/ 15 December 2017

Fevered dreams as the ANC national conference looms

'Conference starts late and ends late under normal circumstances. I anticipate a small war over credentials
'Conference starts late and ends late under normal circumstances. I anticipate a small war over credentials

Wednesday. The air’s cool from the rain outside. I’m bathed in sweat. I’m bolt upright in bed. Trembling.

The image that drove me from my sleep was terrifying. ANC Women’s League president Bathabile Dlamini, screaming that bastardised version of Harry Gwala of the Midlands, with Nkosazana Dlamini-Zuma’s name swapped for the old man’s.

In the dream I was back at Clermont’s Sugar Ray Xulu Stadium on Saturday. Dlamini had breezed past with her entourage, just like she did then, on her way to the VIP stage. But instead of returning my greeting, she burst into song, while her head shot forward on a telescopic neck.

I understand what’s wrong with me. With three days to go till the ANC national conference, I’m already in the zone. The dreams will continue throughout conference. I had the same problem at Polokwane. And Mangaung. At least it wasn’t Gwede Mantashe offering me dick pics that tore me from my slumber.

The past couple of days have been a mad frenzy. Year-end report cards, bill paying and Christmas-present buying. It all needs to be squared away ahead of Nasrec. I haven’t slept much, which is probably good training for the week ahead.

Conference starts late and ends late under normal circumstances.

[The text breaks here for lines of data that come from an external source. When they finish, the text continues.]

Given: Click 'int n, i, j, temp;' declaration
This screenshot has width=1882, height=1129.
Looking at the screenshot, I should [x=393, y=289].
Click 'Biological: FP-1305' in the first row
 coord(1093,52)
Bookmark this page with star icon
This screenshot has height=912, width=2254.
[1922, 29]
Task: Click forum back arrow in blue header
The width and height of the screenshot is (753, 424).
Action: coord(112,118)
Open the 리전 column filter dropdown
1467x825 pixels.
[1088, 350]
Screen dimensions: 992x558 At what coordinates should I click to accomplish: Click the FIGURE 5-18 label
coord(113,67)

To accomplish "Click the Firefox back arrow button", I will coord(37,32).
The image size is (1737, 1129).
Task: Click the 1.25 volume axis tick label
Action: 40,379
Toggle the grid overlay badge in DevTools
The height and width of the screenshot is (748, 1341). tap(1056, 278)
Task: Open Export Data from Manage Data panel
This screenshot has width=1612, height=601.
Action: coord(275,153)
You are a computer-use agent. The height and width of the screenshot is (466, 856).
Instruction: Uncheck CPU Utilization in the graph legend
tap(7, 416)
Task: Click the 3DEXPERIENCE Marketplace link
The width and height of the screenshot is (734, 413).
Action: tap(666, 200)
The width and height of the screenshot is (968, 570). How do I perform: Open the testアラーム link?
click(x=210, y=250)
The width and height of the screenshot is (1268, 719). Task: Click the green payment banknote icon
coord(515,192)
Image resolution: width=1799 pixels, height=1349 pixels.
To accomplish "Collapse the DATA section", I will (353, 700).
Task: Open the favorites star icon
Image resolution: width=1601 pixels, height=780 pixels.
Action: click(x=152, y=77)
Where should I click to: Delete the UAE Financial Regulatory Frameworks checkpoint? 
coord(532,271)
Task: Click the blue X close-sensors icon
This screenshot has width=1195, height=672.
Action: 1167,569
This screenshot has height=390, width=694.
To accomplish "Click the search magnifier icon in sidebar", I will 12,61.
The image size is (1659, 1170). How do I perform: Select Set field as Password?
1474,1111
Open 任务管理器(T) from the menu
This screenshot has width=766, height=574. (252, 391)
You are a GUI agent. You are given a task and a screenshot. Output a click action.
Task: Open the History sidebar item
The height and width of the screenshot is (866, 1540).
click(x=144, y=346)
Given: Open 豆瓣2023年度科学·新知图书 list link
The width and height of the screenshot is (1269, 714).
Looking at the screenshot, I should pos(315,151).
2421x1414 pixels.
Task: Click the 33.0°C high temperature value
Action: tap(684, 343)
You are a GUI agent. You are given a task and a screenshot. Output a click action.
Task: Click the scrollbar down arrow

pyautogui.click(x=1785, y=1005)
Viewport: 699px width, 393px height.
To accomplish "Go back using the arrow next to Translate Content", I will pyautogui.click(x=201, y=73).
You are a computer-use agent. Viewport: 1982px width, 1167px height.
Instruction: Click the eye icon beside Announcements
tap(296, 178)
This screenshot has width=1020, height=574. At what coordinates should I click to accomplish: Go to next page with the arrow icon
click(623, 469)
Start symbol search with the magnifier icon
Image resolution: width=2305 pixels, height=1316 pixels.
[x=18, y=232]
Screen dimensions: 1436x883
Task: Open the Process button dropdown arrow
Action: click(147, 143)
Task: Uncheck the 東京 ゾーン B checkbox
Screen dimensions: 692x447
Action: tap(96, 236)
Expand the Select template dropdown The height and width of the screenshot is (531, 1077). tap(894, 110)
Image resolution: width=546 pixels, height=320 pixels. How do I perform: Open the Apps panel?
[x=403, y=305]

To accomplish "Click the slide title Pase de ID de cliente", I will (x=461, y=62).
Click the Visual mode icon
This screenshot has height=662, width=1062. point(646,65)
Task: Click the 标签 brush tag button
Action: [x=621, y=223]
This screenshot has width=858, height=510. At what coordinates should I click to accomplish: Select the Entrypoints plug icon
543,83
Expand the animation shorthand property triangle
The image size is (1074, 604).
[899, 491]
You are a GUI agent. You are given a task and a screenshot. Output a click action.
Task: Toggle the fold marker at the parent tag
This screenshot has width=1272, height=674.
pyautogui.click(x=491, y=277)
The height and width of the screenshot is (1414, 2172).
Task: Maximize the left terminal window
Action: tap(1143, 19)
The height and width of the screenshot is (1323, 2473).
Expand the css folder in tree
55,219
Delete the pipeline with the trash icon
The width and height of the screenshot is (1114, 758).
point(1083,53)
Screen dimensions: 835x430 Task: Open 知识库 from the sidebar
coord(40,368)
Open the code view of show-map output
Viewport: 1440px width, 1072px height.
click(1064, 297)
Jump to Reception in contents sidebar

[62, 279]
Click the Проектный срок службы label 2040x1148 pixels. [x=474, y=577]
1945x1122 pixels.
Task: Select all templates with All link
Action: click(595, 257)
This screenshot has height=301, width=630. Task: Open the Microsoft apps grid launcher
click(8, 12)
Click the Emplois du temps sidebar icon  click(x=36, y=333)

I anticipate a small war over credentials, and over voting procedures, so there’s going to be a lot of waiting. And listening to cats who haven’t read any of conference documents asking four-minute questions.

I don’t envy the photographers. Sheer insanity during the plenary sessions, fighting like a pack of mad dogs over a scrap of flesh for the same image. Then hours of inactivity.

I’m ready for conference. A week ago I wasn’t. The idea of a week sweating my ass off at Nasrec rather than chilling at the beach still rankled. Five million Oliver Tambo memorial events had got to me. Too much factionalism in the name of unity. Too many court cases and press briefings. Too many rallies. Too many dead bodies. All I wanted was for one of the provincial factions to go to court and interdict conference. Put it on hold till next year.

I’m ready for conference. Not in a Dlamini-Zuma way. More of an, it’s too late now, thing. It’s that moment when you’ve taken the drop on a wave and you can’t pull out. Or that frozen instant before a car crash. You can see the collision happening but you can’t stop it.

An ANC conference is a strange beast. At least the last two have been. The earlier conferences lacked the ferocity that marked the ANC elective meetings under Jacob Zuma’s presidency. Before that, there wasn’t that sense of do or die that has marked the Decade of Daddy. I fear this conference will be even more ferocious. I hope not.

There’s lots of contradictions at conference. Socialist rhetoric from cats who have their lunch in the VVIP business section. Other comrades stand in queues for canteen food. Buses and Bentleys.

The contradictions don’t end there. A century old organisation that lives and dies by “unity” splits into factions. Fights a life and death battle while singing songs about the cats whose legacy they’re trampling all over. One faction wins. Banishes the other. The singing’s great, though.

The two factions up against each other at Nasrec are factions of the faction that won at Mangaung. Which were factions of the faction that banished Thabo Mbeki’s faction at Polokwane.

I’m not impressed. Neither CR17 nor NDZ has shown any intention to announce the legalisation of cannabis, or to recall Daddy, so there’s not much in it for me either way.

The mobile goes. It’s a WhatsApp from Edward Zuma, Daddy’s son. Eddie wants the comrades to reject electronic voting at Nasrec because certain people are planning to steal the conference. I roll out of bed and head for the shower.